Items from a data source

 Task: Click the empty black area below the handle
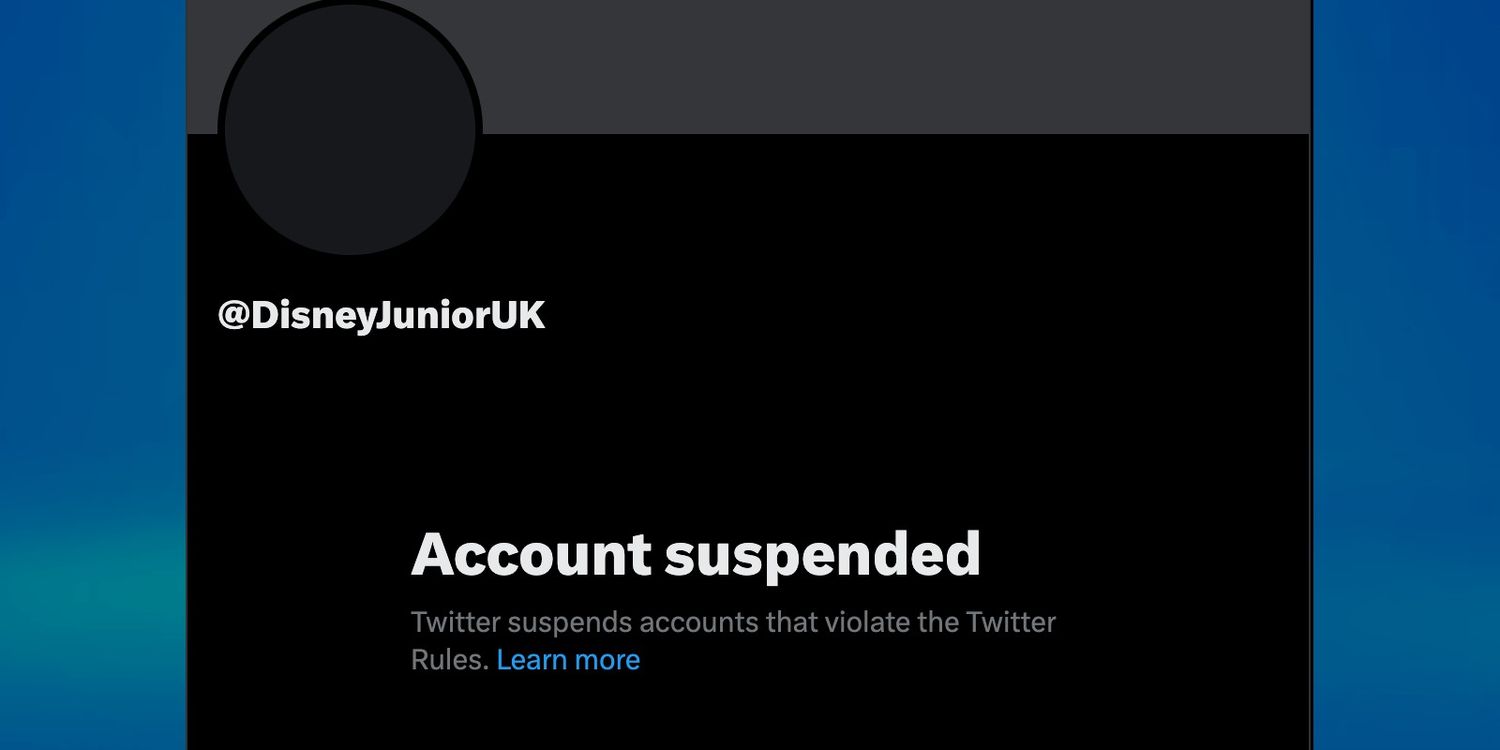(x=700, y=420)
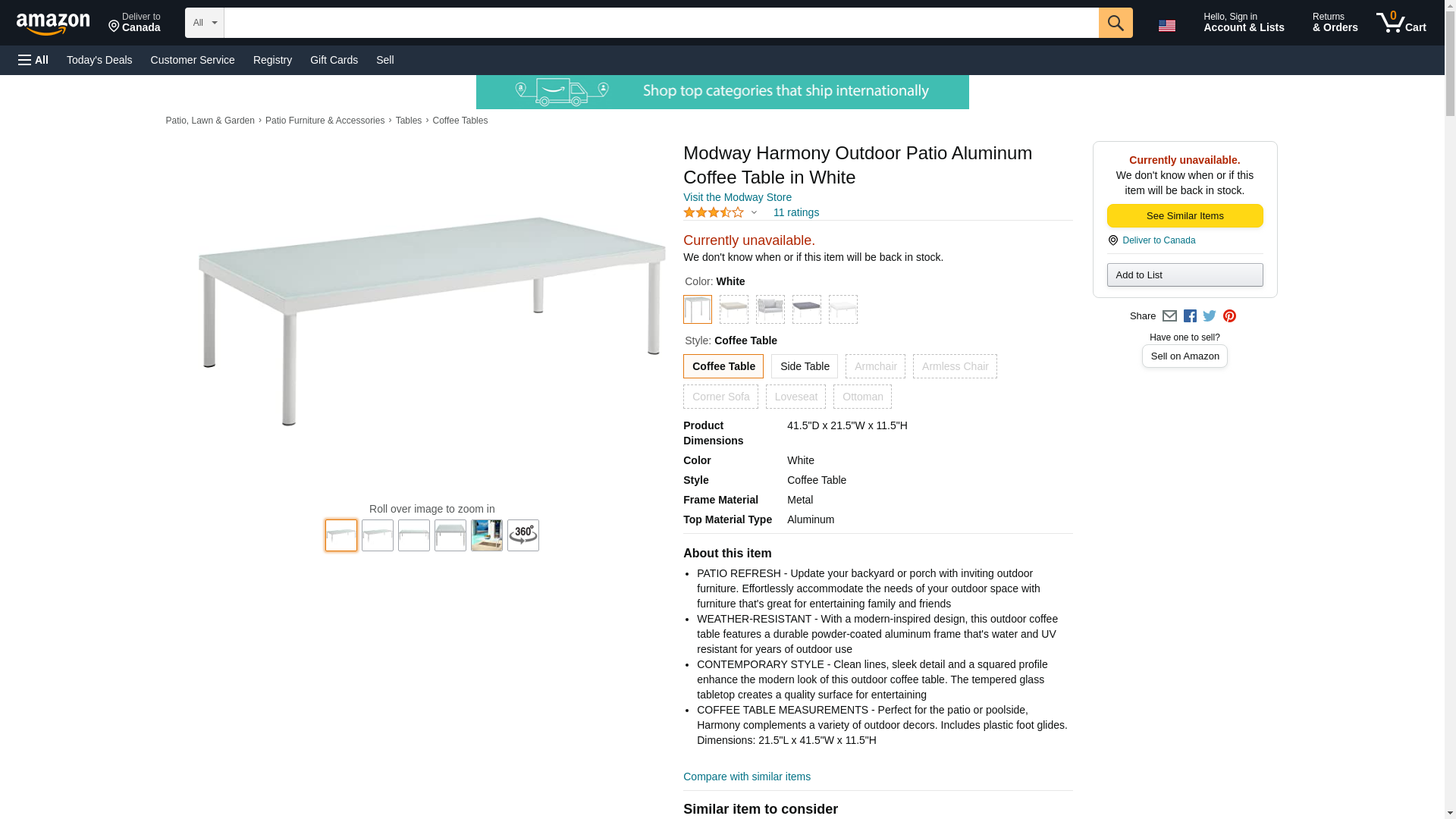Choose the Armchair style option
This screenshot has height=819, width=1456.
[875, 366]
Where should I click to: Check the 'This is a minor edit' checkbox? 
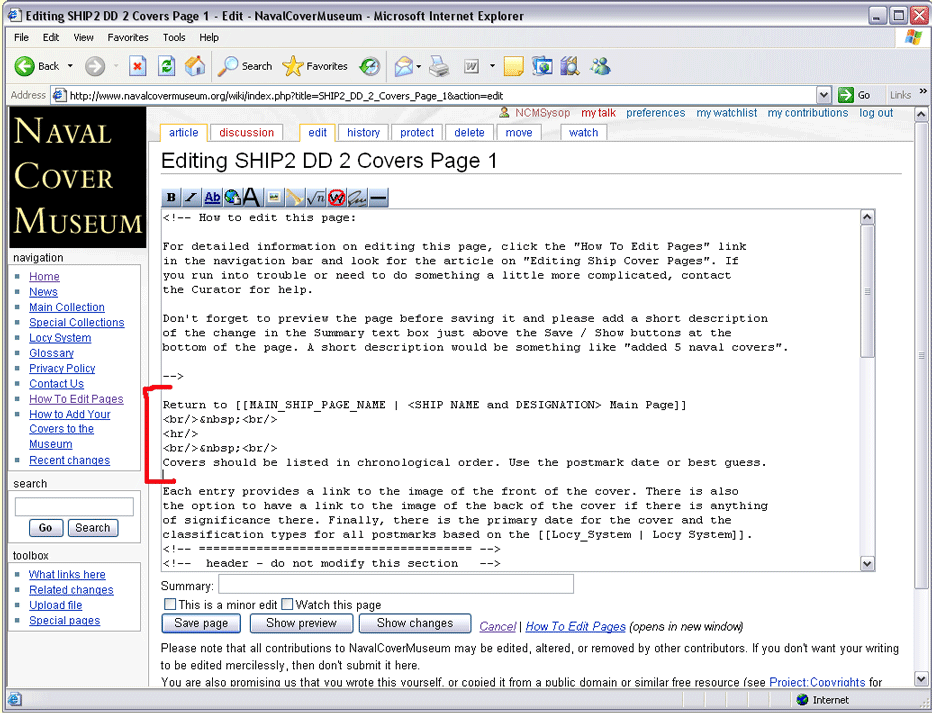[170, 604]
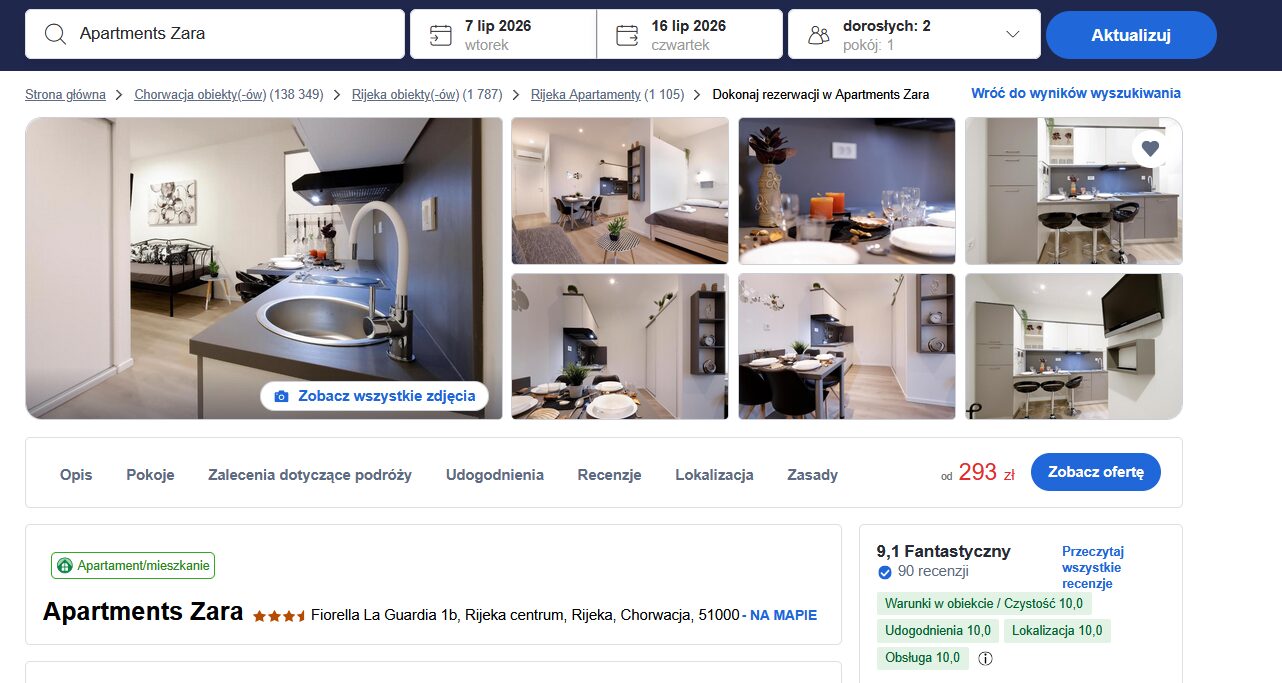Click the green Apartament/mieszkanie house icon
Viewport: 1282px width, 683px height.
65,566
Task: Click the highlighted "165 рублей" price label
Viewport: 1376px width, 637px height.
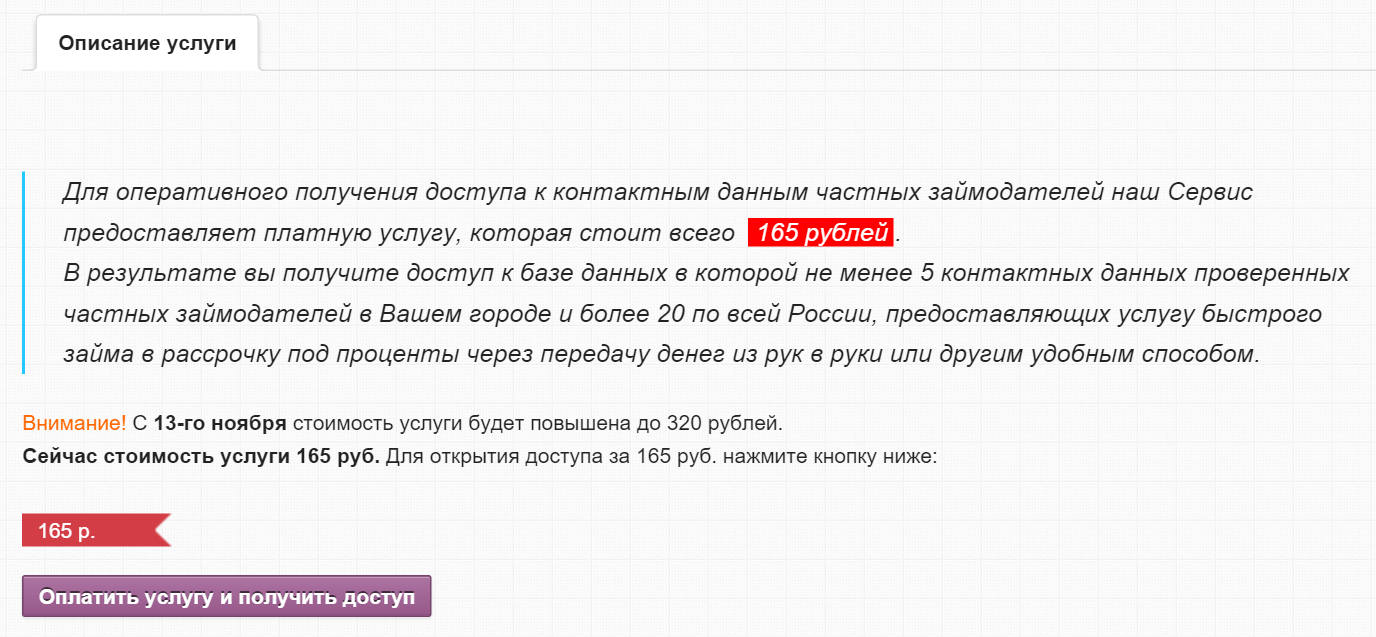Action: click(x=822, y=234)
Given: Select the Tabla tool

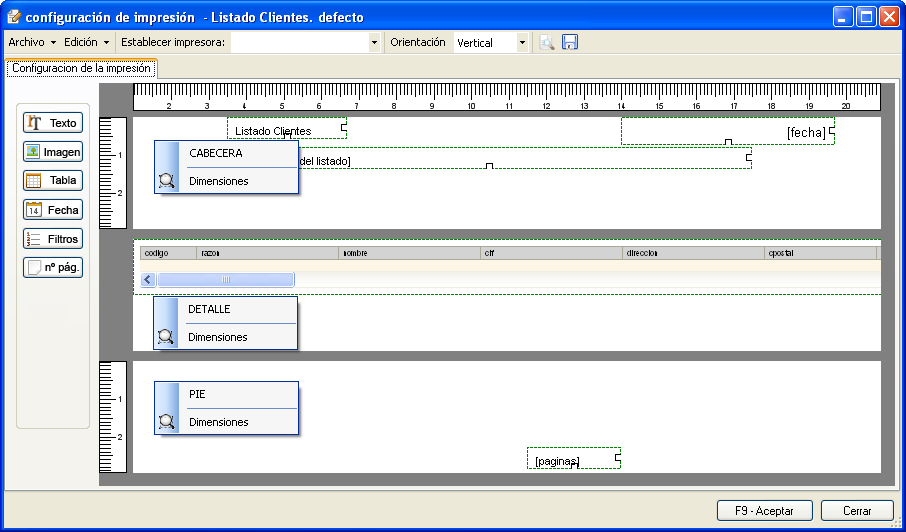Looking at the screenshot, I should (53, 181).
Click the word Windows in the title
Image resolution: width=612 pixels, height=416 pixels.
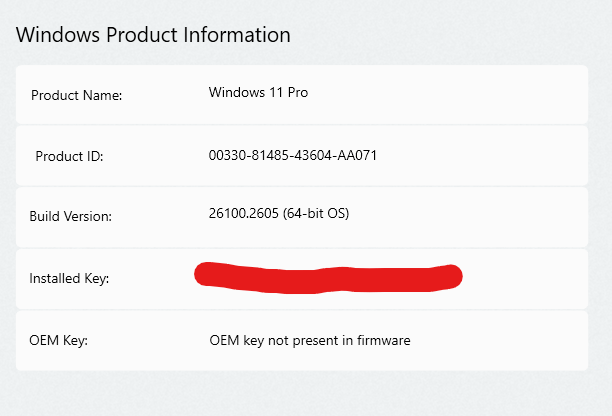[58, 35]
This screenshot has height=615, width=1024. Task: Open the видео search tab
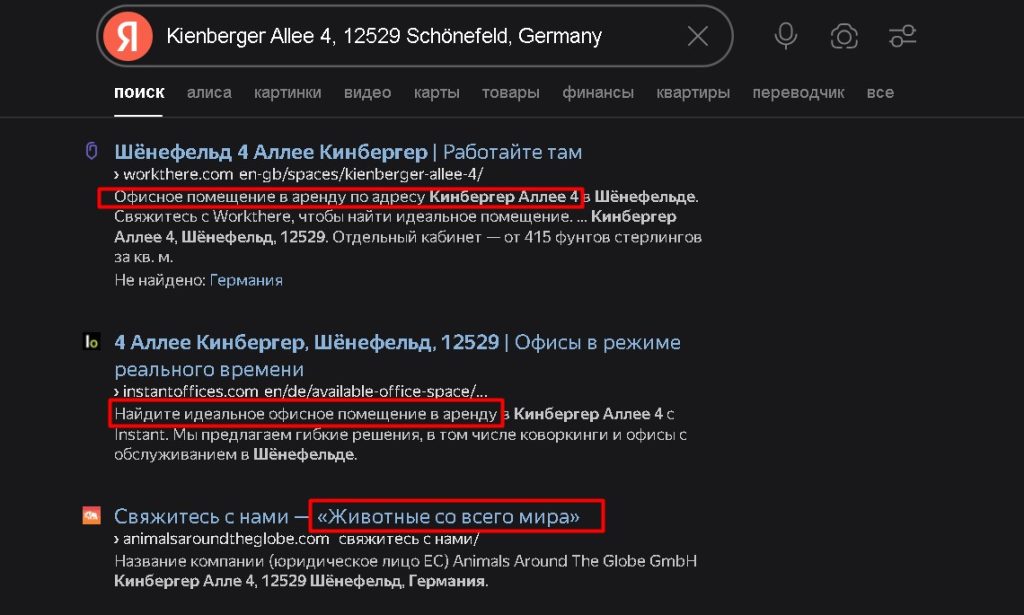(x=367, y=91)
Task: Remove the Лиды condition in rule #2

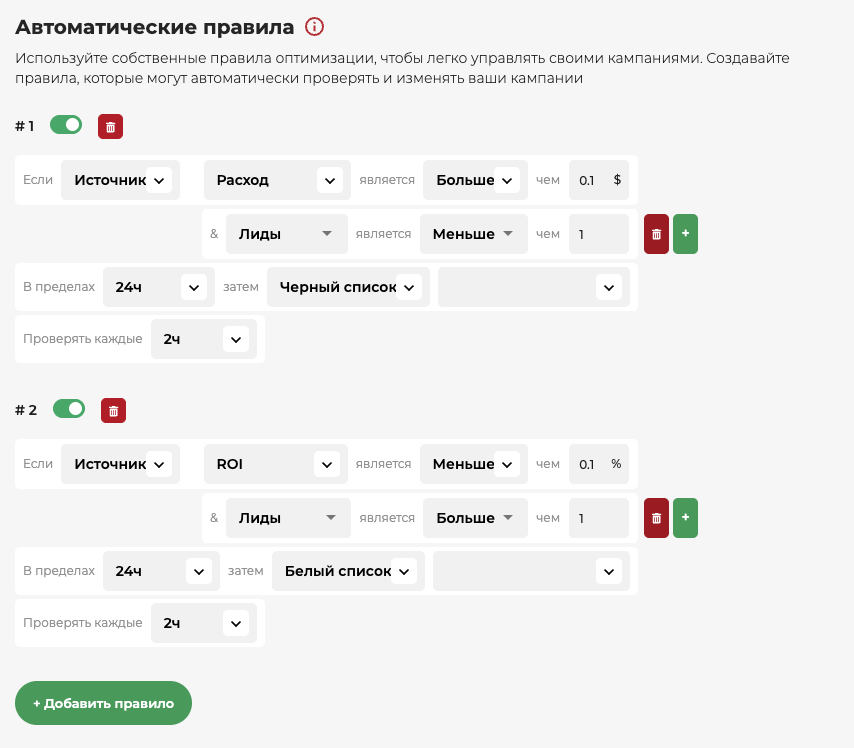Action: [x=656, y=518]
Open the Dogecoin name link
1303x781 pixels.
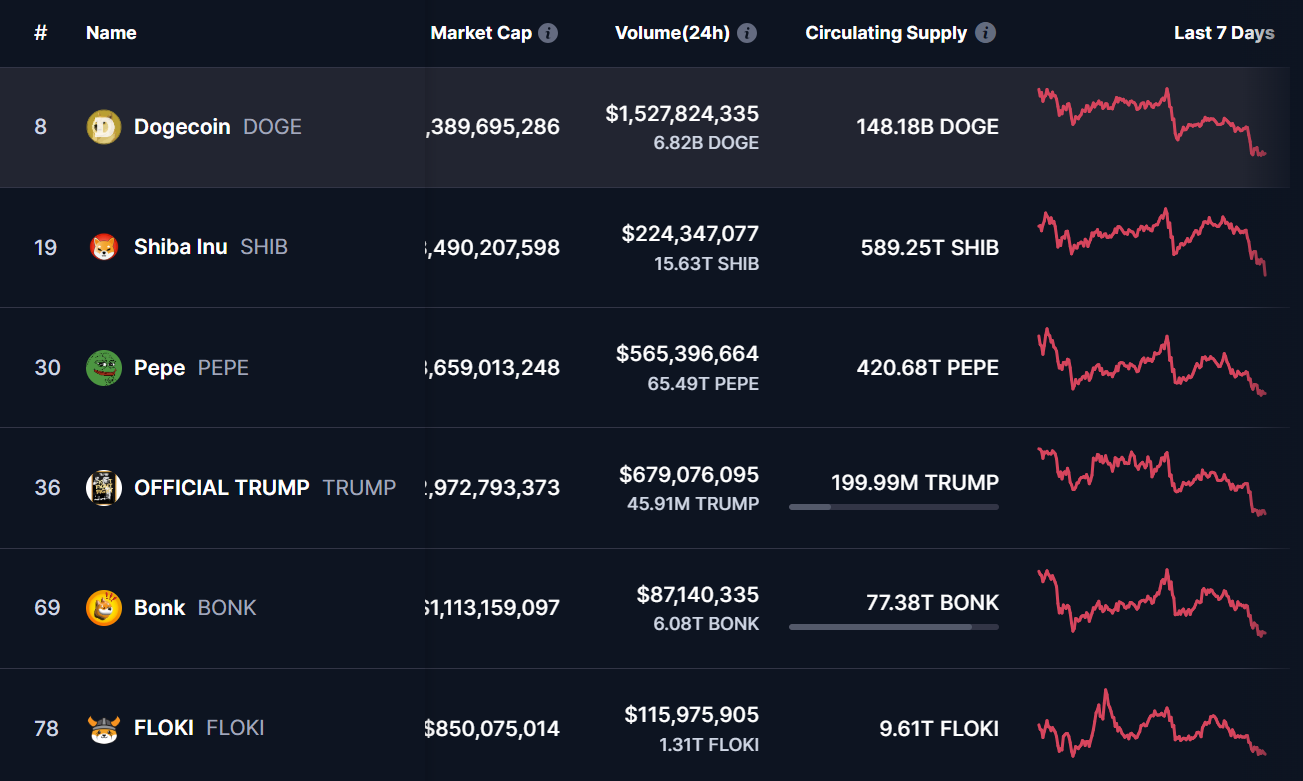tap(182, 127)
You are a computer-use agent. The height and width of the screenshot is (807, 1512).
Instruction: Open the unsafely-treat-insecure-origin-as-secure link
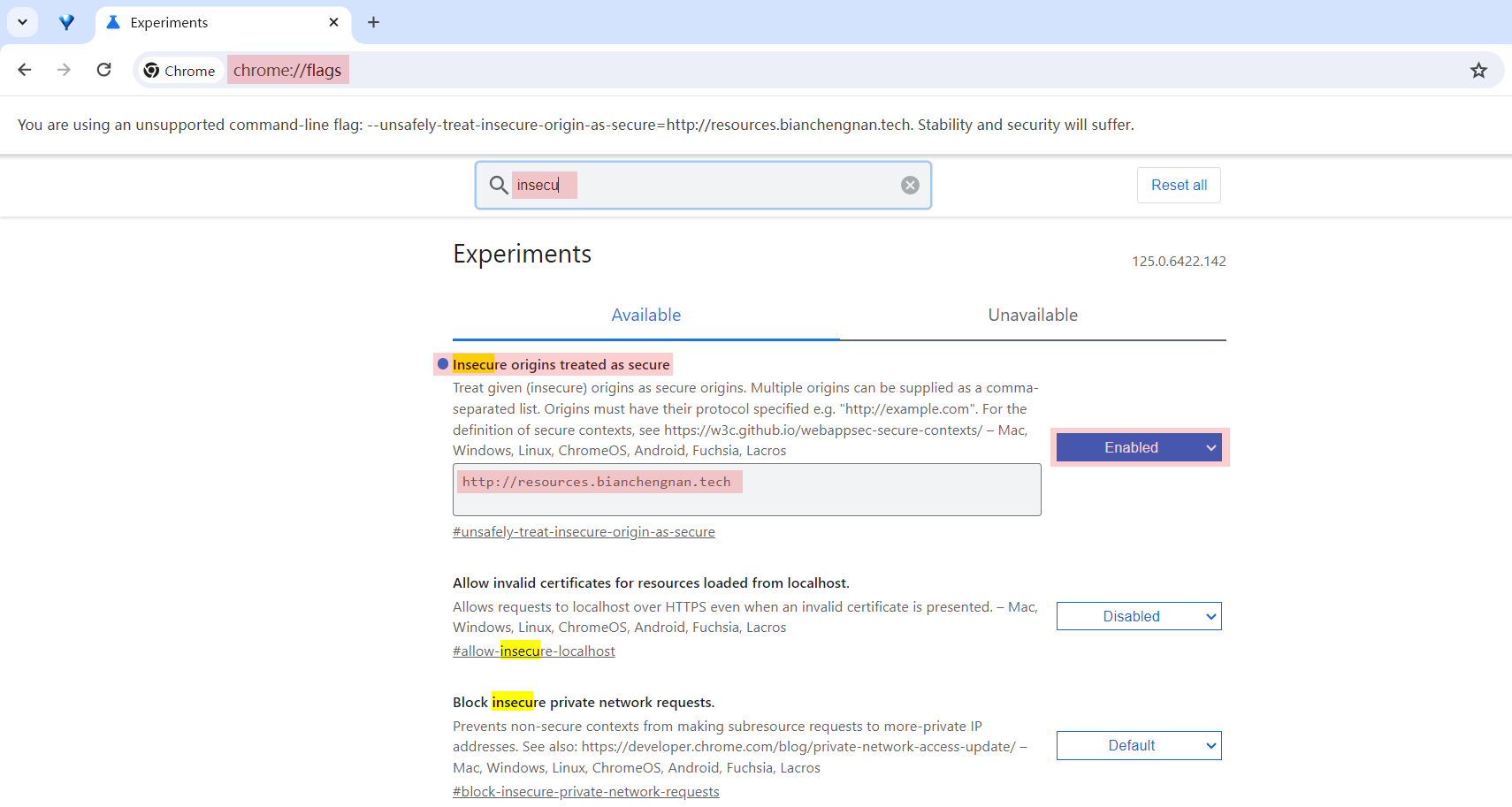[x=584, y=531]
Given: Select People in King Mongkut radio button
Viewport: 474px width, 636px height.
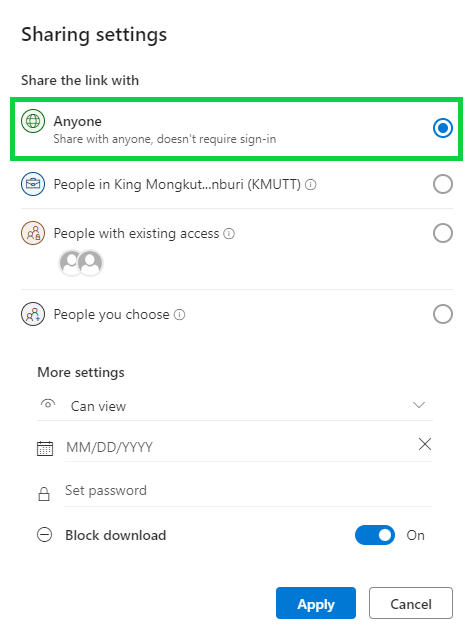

# BRIEF
Update the records above so that every instance of "Given" reads "Goal", keeping everything else the same. Leave the pictures out of your answer.

# EXPECTED OUTPUT
 Task: Click the empty black area below the handle
(x=700, y=420)
Choose the Armchair style option
This screenshot has height=819, width=1456.
[875, 366]
Where should I click to: Check the 'This is a minor edit' checkbox? 
[170, 604]
Click the green Apartament/mieszkanie house icon
Viewport: 1282px width, 683px height.
65,566
Task: Click the highlighted "165 рублей" price label
Viewport: 1376px width, 637px height.
Action: click(x=822, y=234)
Goal: Select the Tabla tool

Looking at the screenshot, I should (53, 181).
Click the word Windows in the title
Image resolution: width=612 pixels, height=416 pixels.
[58, 35]
This screenshot has height=615, width=1024. Task: Open the видео search tab
(x=367, y=91)
Task: Remove the Лиды condition in rule #2

Action: [x=656, y=518]
Open the Dogecoin name link
1303x781 pixels.
tap(182, 127)
You are a computer-use agent. The height and width of the screenshot is (807, 1512).
Instruction: Open the unsafely-treat-insecure-origin-as-secure link
[x=584, y=531]
Goal: Select People in King Mongkut radio button
Viewport: 474px width, 636px height.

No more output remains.